Huawei, a key player in China's AI chip ambitions, is on a U.S. trade blacklist that restricts its access to goods made with American technology. If found guilty, TSMC could face penalties exceeding $1 billion, according to Reuters sources. That figure is calculated as up to twice the value of transactions that violated export rules.
The scrutiny stems from the use of U.S.-origin technology in TSMC’s chipmaking equipment, which subjects its Taiwan-based factories to American export controls. These regulations prohibit TSMC from producing advanced chips for Huawei or other Chinese entities without a U.S. license. Lennart Heim, a researcher at RAND Corporation, noted that TSMC should have avoided manufacturing chips for Sophgo due to the risk of diversion to Huawei.
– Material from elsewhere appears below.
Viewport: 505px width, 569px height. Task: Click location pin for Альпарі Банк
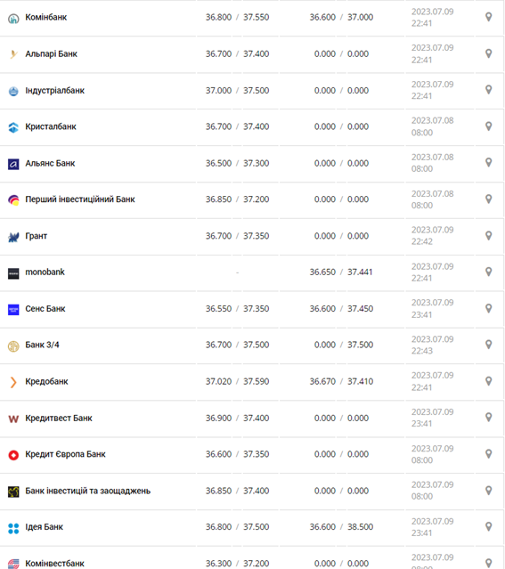pos(489,53)
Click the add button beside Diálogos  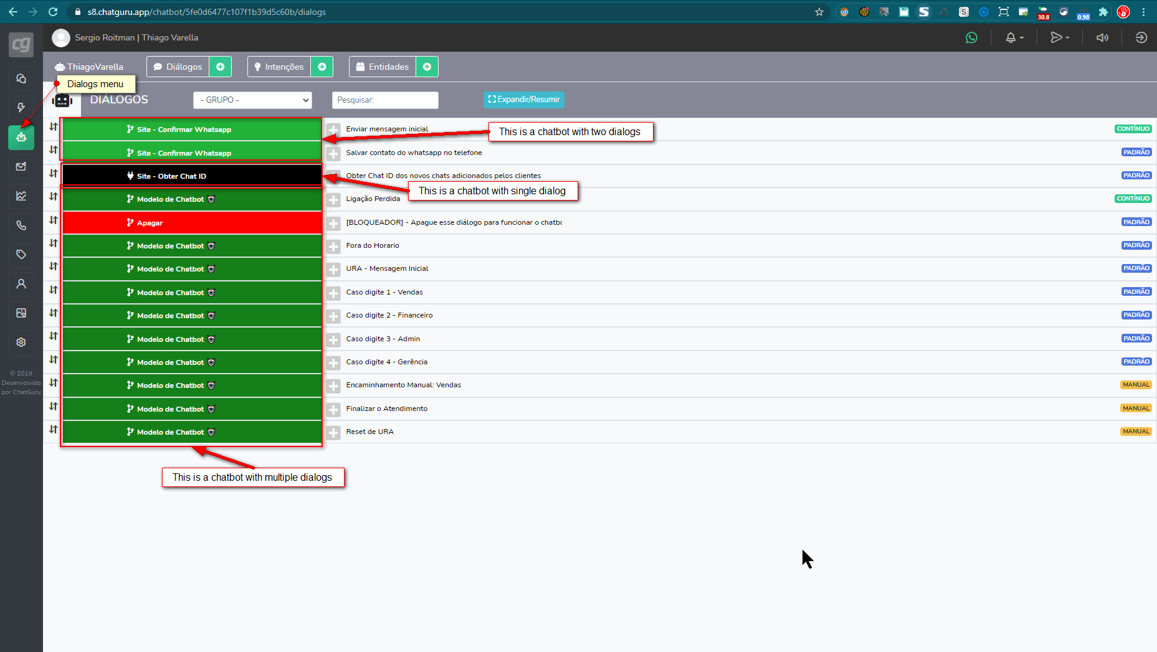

In response to earlier findings by TechInsights that linked TSMC chips to Huawei processors, the company suspended shipments to Sophgo last fall and halted exports of advanced chips to China under Commerce Department orders.
The timing of the investigation is sensitive, coinciding with U.S.-Taiwan trade renegotiations and heightened geopolitical tensions. While TSMC has pledged compliance with export regulations and denied supplying Huawei since September 2020, the case underscores growing enforcement efforts by U.S. officials. US Commerce Secretary Howard Lutnick recently emphasized stricter penalties for violations as part of broader measures against China’s technological advancements.
TSMC’s situation mirrors past enforcement actions, such as the $300 million penalty imposed on Seagate Technology for exporting hard drives to Huawei. The outcome remains uncertain, but a potential billion-dollar fine would mark one of the largest penalties in export control history. Meanwhile, TSMC continues its significant investments in the U.S., including plans for five new chip facilities as part of a $100 billion commitment announced in March 2025.
The share of TSMC has plummeted by over 12% since Monday. The local market was pounded by panic selling pressure as it resumed trading from a long weekend holiday after US President Donald Trump announced a 32% reciprocal tariff for Taiwan on April 2.
TSMC spokesperson Nina Kao said in a statement to Reuters that the company is committed to complying with the law, emphasizing that TSMC has not supplied to Huawei since mid-September 2020 and that they are cooperating with the Commerce Department.